TEXTO DE PARTIDA.

::::::::

Revista nº 1040
ISSN 1885-6039

Leída una tesis sobre Domingo Doreste Rodríguez (Fray Lesco) en la Universidad de La Laguna.

Viernes, 13 de Mayo de 2011
Antonio Henríquez Jiménez
Publicado en el número 365

Desde la prensa y la oratoria ejerció una labor pedagógica de buena ciudadanía. Todos los problemas con que se iba encarando la sociedad canaria de su época eran analizados por su pluma y por su palabra hablada, en conferencias, presentaciones y otros actos públicos. Durante mucho tiempo fue la conciencia que criticaba, animaba, reflexionaba y aventuraba soluciones razonadas a estos problemas.

::::::::

REGISTROS APORTADOS.
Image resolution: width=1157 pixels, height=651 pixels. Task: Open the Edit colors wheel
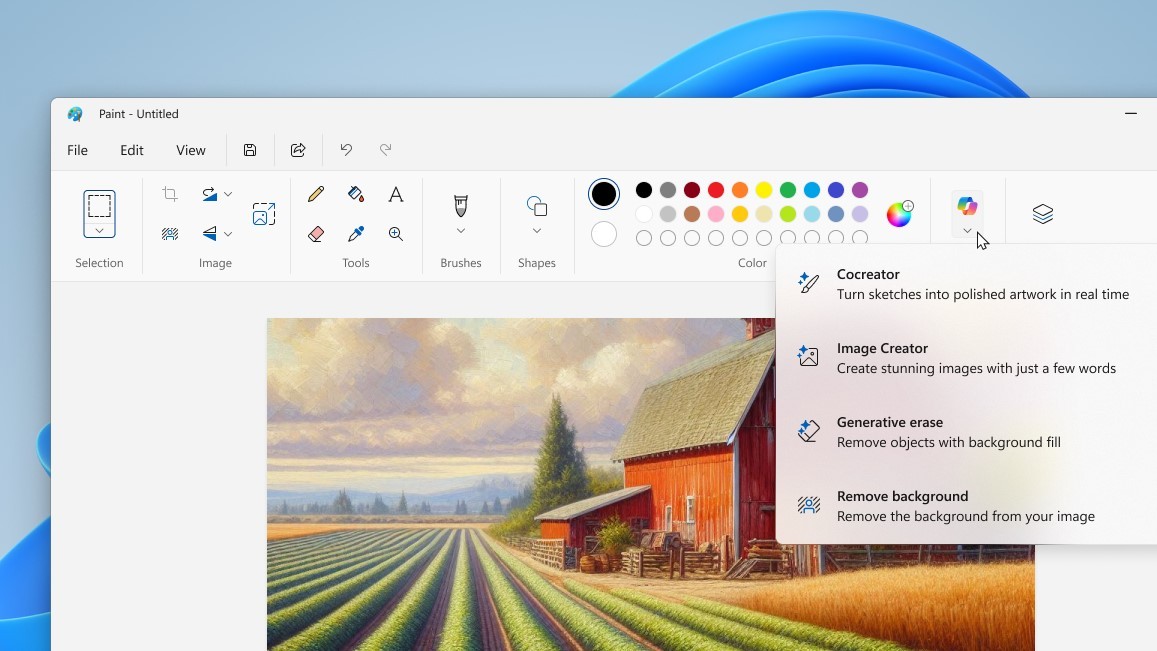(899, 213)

::::::::

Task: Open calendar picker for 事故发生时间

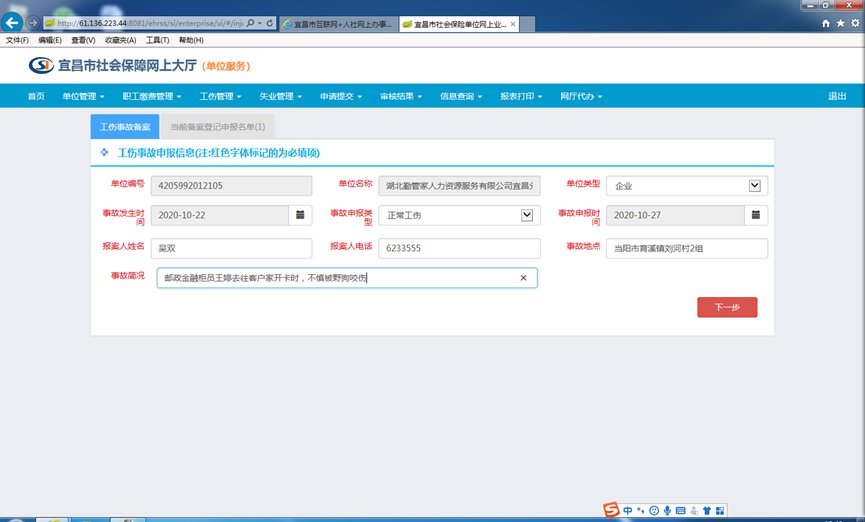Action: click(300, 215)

::::::::

TAREAS DEL EJERCICIO.
a) Responde a estas preguntas sobre el texto acerca de Fray Lesco:
(i) ¿En qué universidad se leyó la tesis?
(ii) ¿Qué fecha aparece en el texto?
(iii) ¿Desde qué dos ámbitos se ejerció una labor pedagógica de buena ciudadanía?
b) Reanuda el texto sobre Fray Lesco a partir del punto en que termina.

RESPUESTAS.
a)
(i) En la Universidad de La Laguna.
(ii) Viernes, 13 de mayo de 2011.
(iii) Desde la prensa y la oratoria.

b)
Domingo Doreste Rodríguez (Fray Lesco) ha sido noticia el jueves 27 de abril, pues en tal día se defendió una tesis en la Universidad de La Laguna sobre su vida y su obra. El título exacto de la tesis ha sido Las ideas estéticas de Domingo Doreste (1868-1940). La autora del trabajo es la profesora María del Carmen García Martín, bien conocida entre los asiduos de El Museo Canario por sus largas estancias durante su investigación y por haber dado algún avance de la obra del ensayista y articulista grancanario; me refiero a la edición de Cartas a un católico, publicadas por el Instituto de Estudios Canarios de La Laguna en 2000. El director de la tesis ha sido el catedrático de Literatura de la Universidad de La Laguna don Andrés Sánchez Robayna. El tribunal le otorgó la nota de Sobresaliente cum laude y petición de Premio Extraordinario.

 

Además de un detallado análisis de la obra de Domingo Doreste y de una interpretación de la misma, el trabajo concluye con una infinidad de artículos del autor, exhumados de las revistas y periódicos donde fueron publicados. No entran entre el número de los presentados en esta tesis los que ya se publicaran en 1954 en el libro Crónicas de Fray Lesco. El tribunal aconsejó que se publicaran todos los textos de Domingo Doreste que se conozcan. Es una oportunidad la que se tiene ahora de conocer de primera mano los intereses sobre los que se ocupaba en sus escritos periodísticos Fray Lesco.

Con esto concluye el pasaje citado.